News from the Polish Living Lab

This past week, the Polish Living Lab gathered for the 4th time to share pedagogical tools, methods, and projects they are using in their classrooms and communities to promote education for democracy. This exchange provides inspiration for our daily work and ideas for local pilot projects. All insights will come from the group itself. The members of our Living Lab share their experiences on applying tools such as participatory budgeting in schools, community fridges in schools, interactive tools to promote student engagement, and a holistic approach to teaching social studies.

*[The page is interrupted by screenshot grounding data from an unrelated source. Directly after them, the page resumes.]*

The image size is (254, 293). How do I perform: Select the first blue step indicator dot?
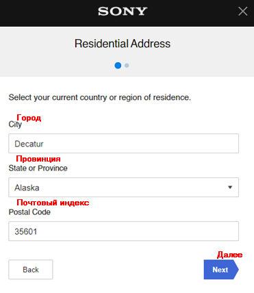pos(118,66)
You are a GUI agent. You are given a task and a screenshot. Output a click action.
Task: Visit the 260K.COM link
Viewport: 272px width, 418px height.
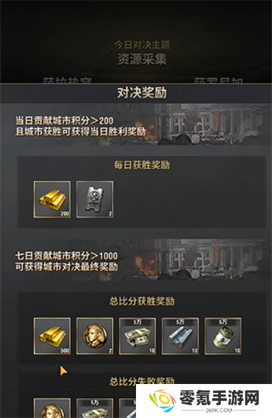pyautogui.click(x=219, y=411)
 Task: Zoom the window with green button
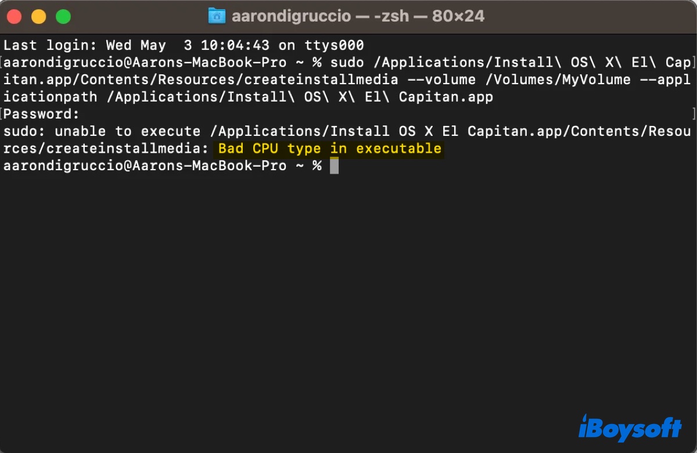tap(63, 17)
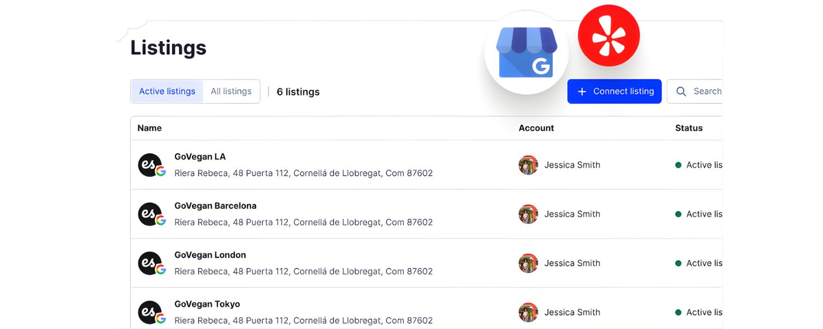Image resolution: width=823 pixels, height=329 pixels.
Task: Open the GoVegan LA listing name
Action: 200,157
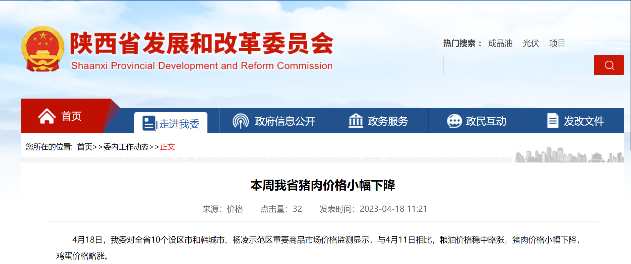Click 首页 in the breadcrumb trail
Viewport: 631px width, 264px height.
click(84, 147)
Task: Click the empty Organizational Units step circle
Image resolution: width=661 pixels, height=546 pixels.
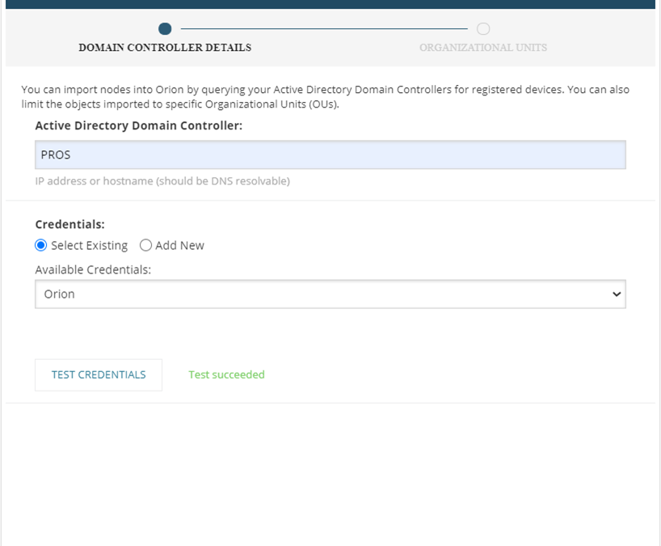Action: pyautogui.click(x=483, y=28)
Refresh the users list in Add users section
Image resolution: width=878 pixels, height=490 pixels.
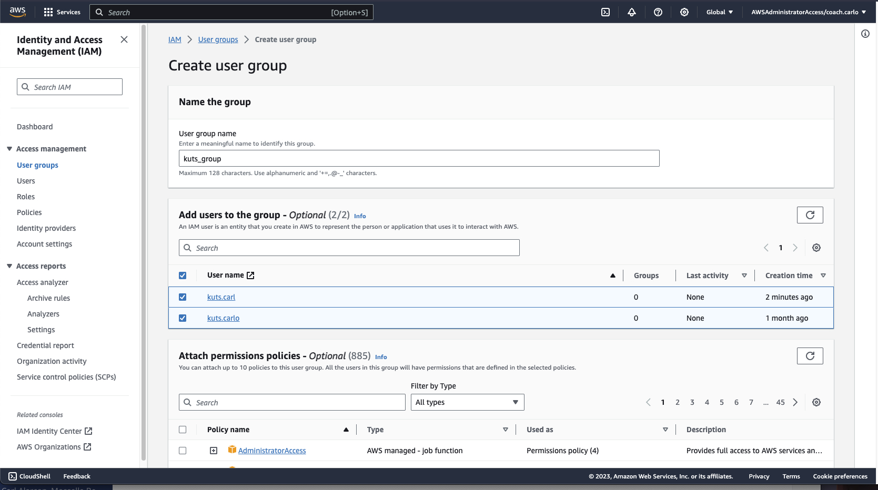coord(810,215)
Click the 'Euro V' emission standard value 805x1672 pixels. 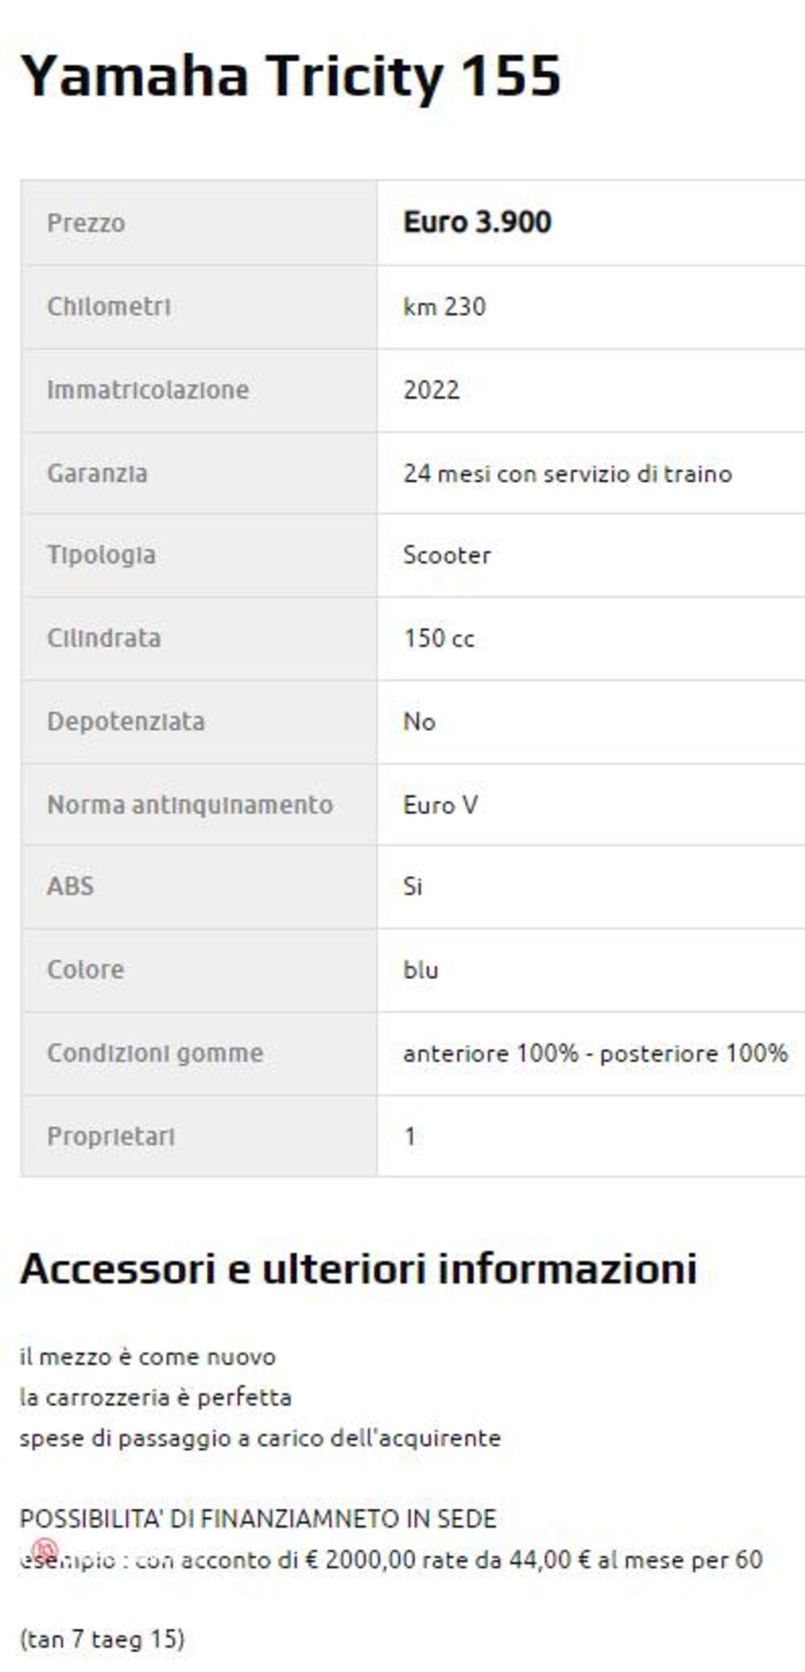(x=440, y=805)
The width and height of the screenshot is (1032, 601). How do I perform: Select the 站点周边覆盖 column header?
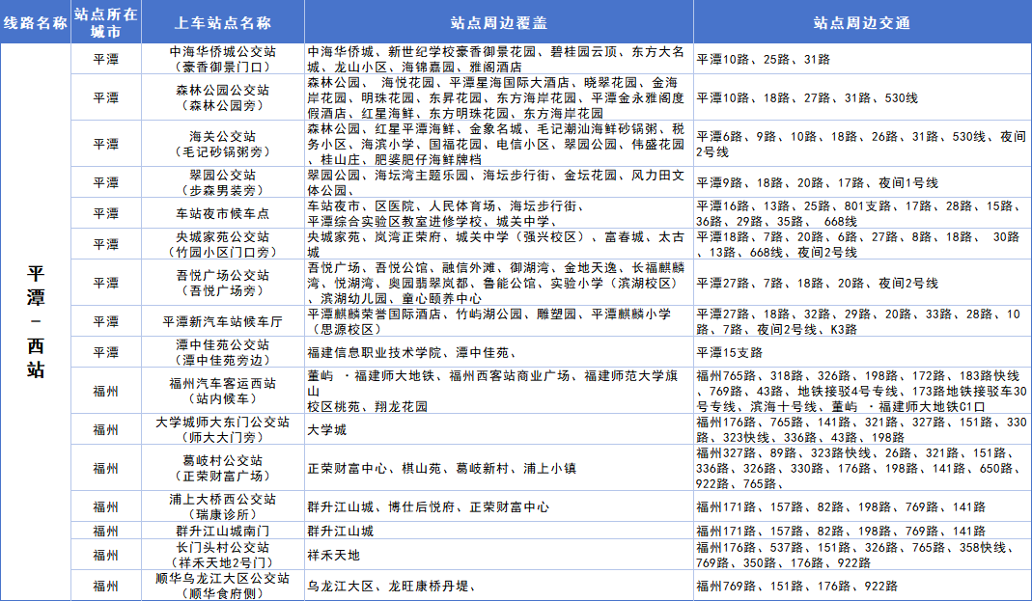tap(498, 22)
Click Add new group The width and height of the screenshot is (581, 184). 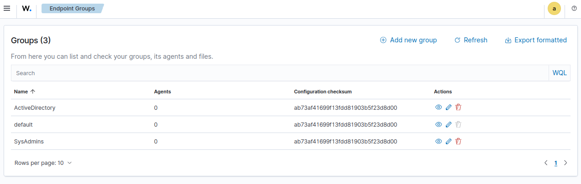[x=408, y=40]
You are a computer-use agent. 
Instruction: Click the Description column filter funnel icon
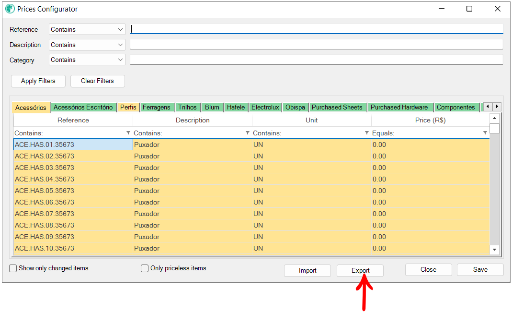[248, 133]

The Polish Living Lab brings together over 20 teachers, educators, and NGO representatives working on civic education, participatory democracy, non-violent communication, discrimination, multiculturalism, and dialogue. The members of the Living Lab come from 13 cities and towns, from larger cities such as Warsaw, Łódź, Wrocław, to medium-sized towns and villages, mostly from Małopolska, Silesia, and Lower Silesia, but also from Subcarpathia, Łódź Voivodeship, and Masovia. Teachers include Education for Democracy in the teaching of their subjects (e.g., social studies, English, history) or in tutorials. Some have introduced additional projects in their schools on democracy, equality, ecology, and participatory budgeting. Quite a few support student councils in their schools. Among the topics they are interested in and teach, members of the Living Lab mentioned civic participation, human rights, inclusivity, the Holocaust, violence, women’s rights, children’s rights, communication, self-organization, peer advocacy, and inclusion of people with disabilities.

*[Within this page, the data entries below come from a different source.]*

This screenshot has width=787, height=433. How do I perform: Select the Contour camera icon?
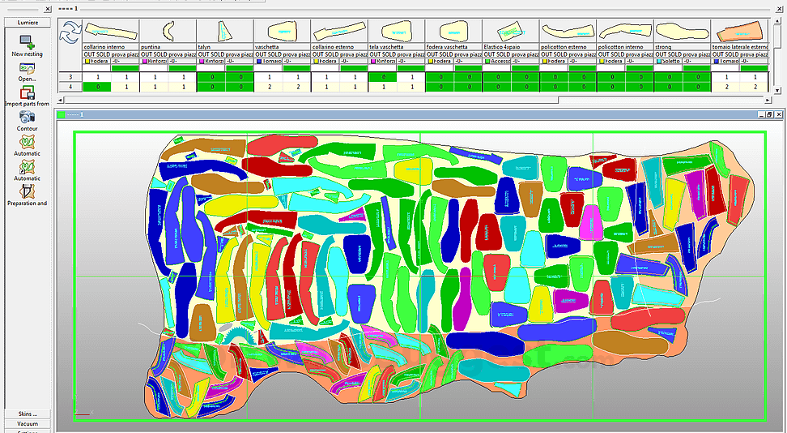(28, 117)
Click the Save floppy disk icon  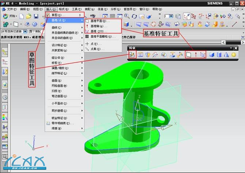(36, 16)
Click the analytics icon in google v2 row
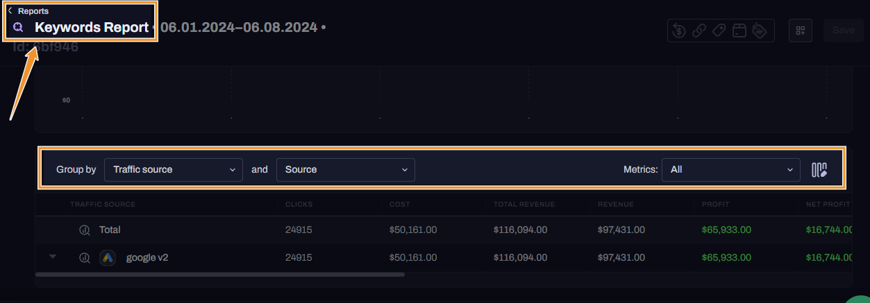Viewport: 870px width, 303px height. [85, 257]
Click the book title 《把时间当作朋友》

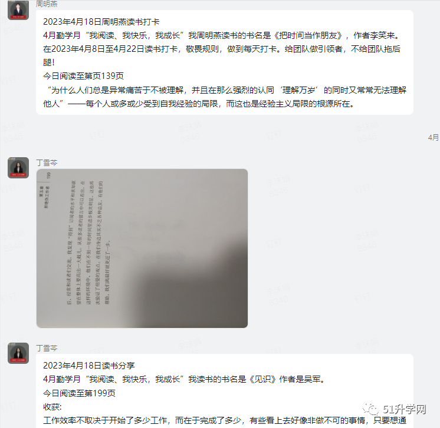[x=308, y=35]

After a series of informational meetings for teachers and civil society representatives, the group was formed during a meeting in Krakow, hosted by the Jagiellonian University. During this meeting, we connected, networked, and unpacked the concept of democratic competence. We continued to communicate online until the next meeting in December when we received an update from the Transnational Living Lab meeting in Helsinki. The next inspiration session will take place before another offline meeting in Krakow in March. The group was set up at a time of political exhaustion and anticipation, when many teachers were struggling with an overloaded curriculum and the reluctance of some principals and school communities to include elements of education for democracy in the classroom, due to pressure from state institutions leaning towards authoritarian tendencies. With a new government, the prospect of education reform with a focus on democracy and inclusion has returned. We expect the members of our Living Lab to contribute to this change with their expertise and daily commitment.